## Instructions for the task
Would you please copy the part of the material below that opens with the line containing "Given: Open the Text color swatch" and closes with the line containing "Viewport: 1095px width, 762px height."? Copy it exactly, and only it.

## The records
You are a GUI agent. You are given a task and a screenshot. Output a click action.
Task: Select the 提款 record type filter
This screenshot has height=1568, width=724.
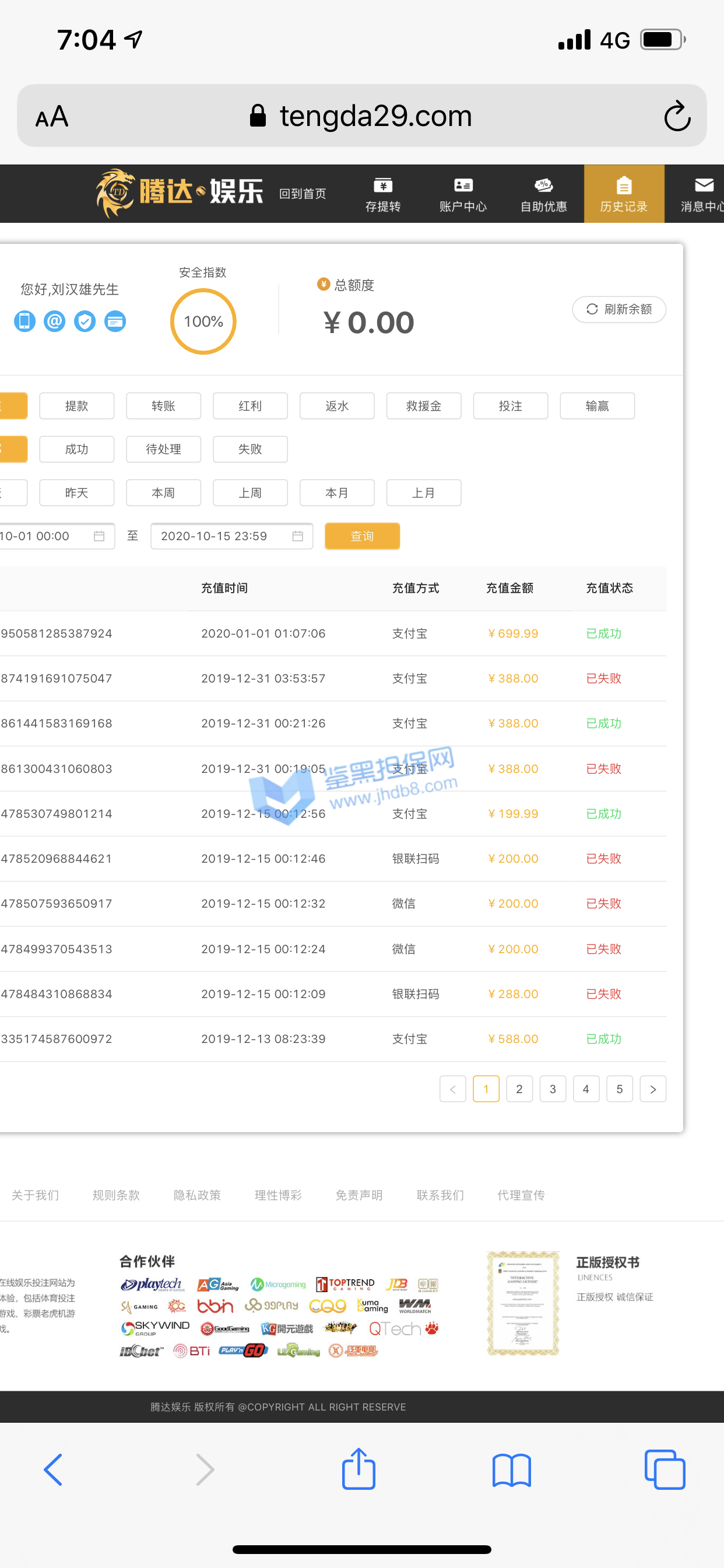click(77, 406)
...
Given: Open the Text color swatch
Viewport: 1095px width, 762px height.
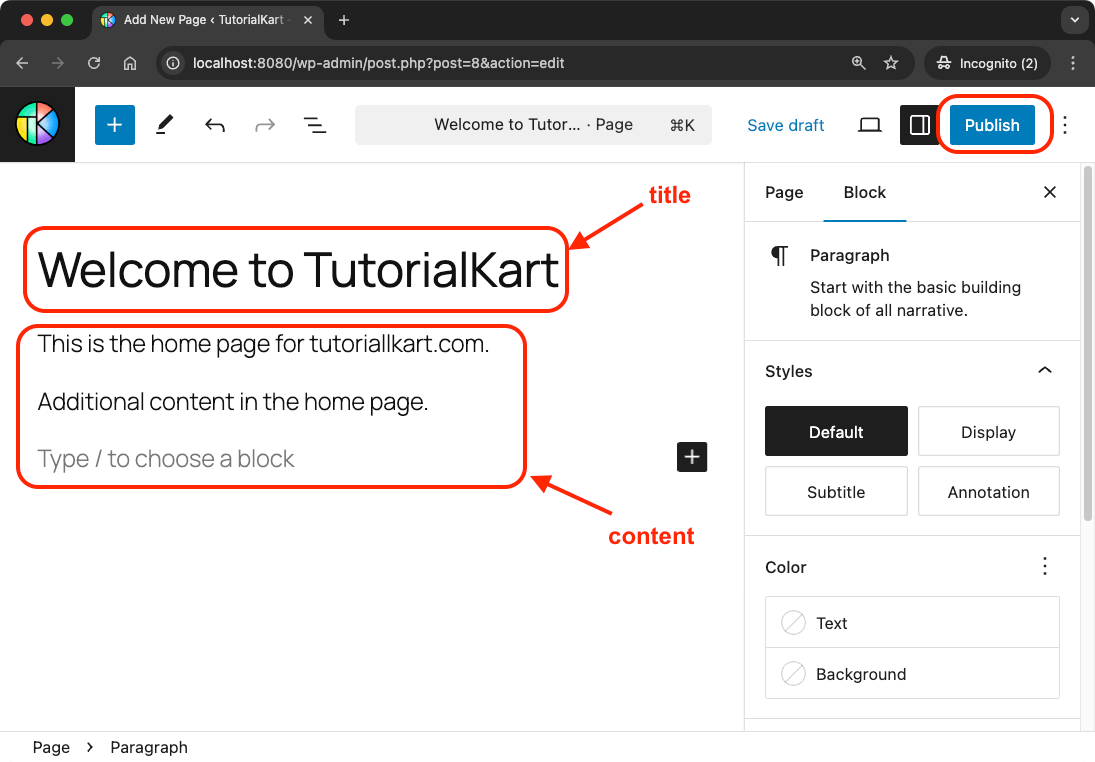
--
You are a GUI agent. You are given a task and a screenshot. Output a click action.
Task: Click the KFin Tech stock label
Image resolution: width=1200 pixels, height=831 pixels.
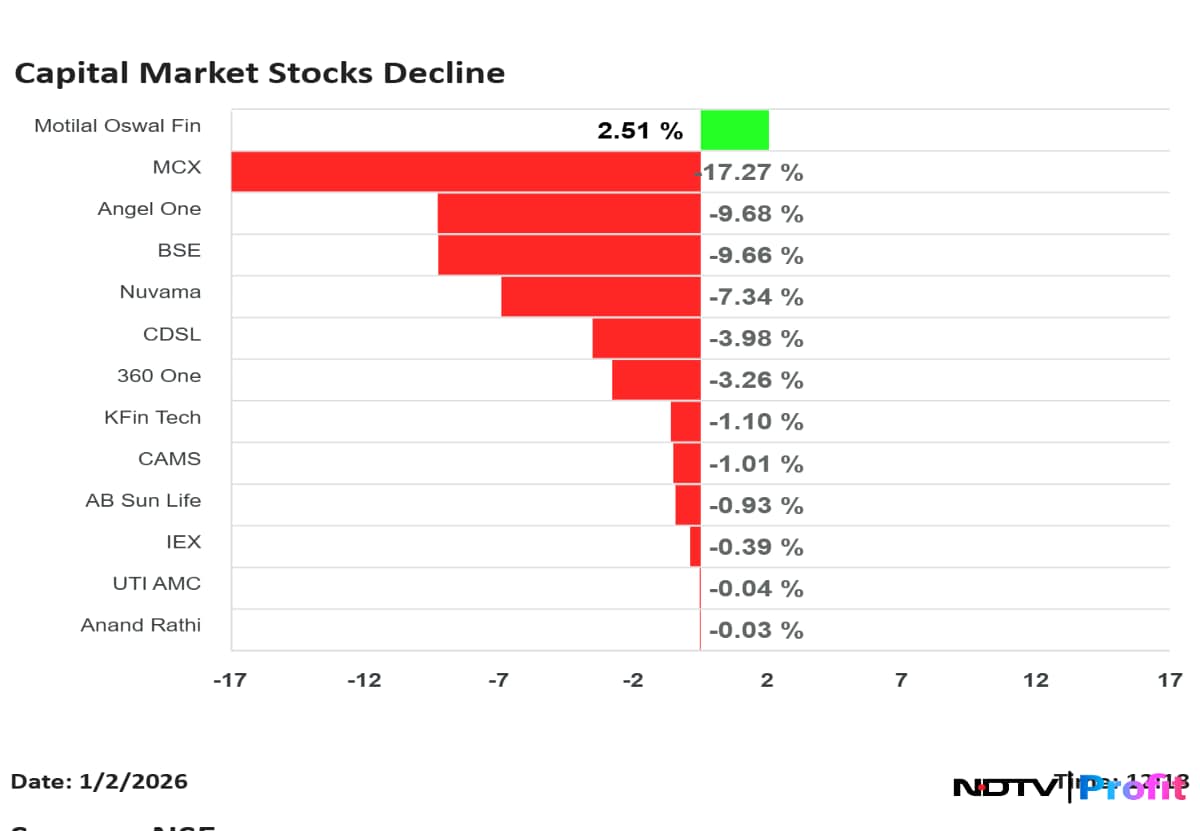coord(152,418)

## Completed task
Given: Open the Text color swatch
Viewport: 1095px width, 762px height.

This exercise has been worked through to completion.